New-look A's expect to contend
OAKLAND, Calif. — The Oakland Athletics topped even their most trade-happy of days by making nine swaps involving 27 players in a wild offseason for Billy Beane and his front-office mates.
As far as Beane is concerned, the A's wouldn't have even had a chance to close the gap on the reigning AL West champion Los Angeles Angels without a major offseason overhaul.
Even if that meant shipping out a trio of All-Stars in third baseman Josh Donaldson, first baseman Brandon Moss and catcher Derek Norris.
"Our expectations don't change, not with the guys we brought in," manager Bob Melvin said. "You look at it early on and you're thinking, 'What are we doing here?' Then we see the last few moves ... and it all came together at the end as far as what this team would look like going into spring. ... We feel real good about this group."
There were so many changes that Melvin had to search for names on the backs of jerseys during February's FanFest.
Billy Butler is the new designated hitter, and two-time All-Star infielder Ben Zobrist can play just about anywhere for Melvin, who is always one to mix and match his lineups based on matchups and who's playing well. Ike Davis came in a November trade from the Pirates to play first base, while third baseman Brett Lawrie came from the Blue Jays in the swap that sent Donaldson to Toronto.
"It's unique. I don't think many teams have taken turnover like this," reliever Dan Otero said. "Who are we to judge? Everybody's here for a reason, so it's going to be great."
Still, all the change took some getting used to this spring for an Oakland clubhouse known for its easygoing nature.

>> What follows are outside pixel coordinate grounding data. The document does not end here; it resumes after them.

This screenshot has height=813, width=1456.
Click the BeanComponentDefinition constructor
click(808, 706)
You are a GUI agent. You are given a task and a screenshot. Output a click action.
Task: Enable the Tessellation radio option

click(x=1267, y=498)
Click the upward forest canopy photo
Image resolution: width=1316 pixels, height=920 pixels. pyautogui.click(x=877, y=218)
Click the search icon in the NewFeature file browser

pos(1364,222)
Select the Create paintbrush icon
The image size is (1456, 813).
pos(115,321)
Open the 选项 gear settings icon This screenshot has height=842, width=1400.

You first must know your teammates' names.
"Team chemistry's a little funky. You have to spend time with people and get to know people for team chemistry to fully come," center fielder Coco Crisp said. "You can't expect it just to happen. We'll be fine. We have a good group of core guys, guys that talk and mingle."
Here are some things to know as the A's chase a fourth straight playoff berth:
BUTLER'S BIG MOVE: Butler makes the first move of his career and is coming off a down season with the Royals, who lost in a seven-game World Series to San Francisco. He batted .271 with nine home runs and 66 RBIs in 151 games last year, 108 of those as a DH. "Everybody's awesome to be around," Butler said. "I couldn't be happier to get ready for another year with them. There are a lot of talented major league guys in this room."
FILLING THE VOIDS: Lawrie batted .247 with 12 home runs and 38 RBIs in 70 games for Toronto last season and takes pride in his defense to back up a talented rotation led by Sonny Gray and Scott Kazmir. "We have a lot of ability out there and that's a plus for the pitching staff," Lawrie said. "All they have to do is take care of business."
GRIFFIN AND PARKER: Both right-handers are recovering from elbow ligament reconstructive surgery that sidelined them all of 2014. Parker hopes to return shortly after the season begins, while June has long been the target goal for these two. "There's no reason to start ripping the slider," Parker said. "I'm going to focus on command."
SPEEDY OUTFIELD: Despite the losses around the diamond, Melvin likes the look of his speedy outfield with Crisp, Sam Fuld and Craig Gentry. "They can cover a lot of ground," Melvin said. "In the case of Gentry and Fuld, they throw very well, too. Especially in our outfield at home, the field can play big and you need to cover a lot of ground out there. It's a comfort to have, and I know our pitchers feel good about it, too, that on a cold night in Oakland, you can stay. It's tough to go opposite field and know that when a ball's hit in the air and stays in the ballpark it's probably going to get caught."
ZITO'S COMEBACK: Back in his original uniform two years removed from the end of a $126 million, seven-year contract with San Francisco, lefty Barry Zito looks to be a factor for the A's out of the bullpen — or even to start when needed. After a year off, Zito arrived in Arizona motivated to show he could still pitch at the highest level.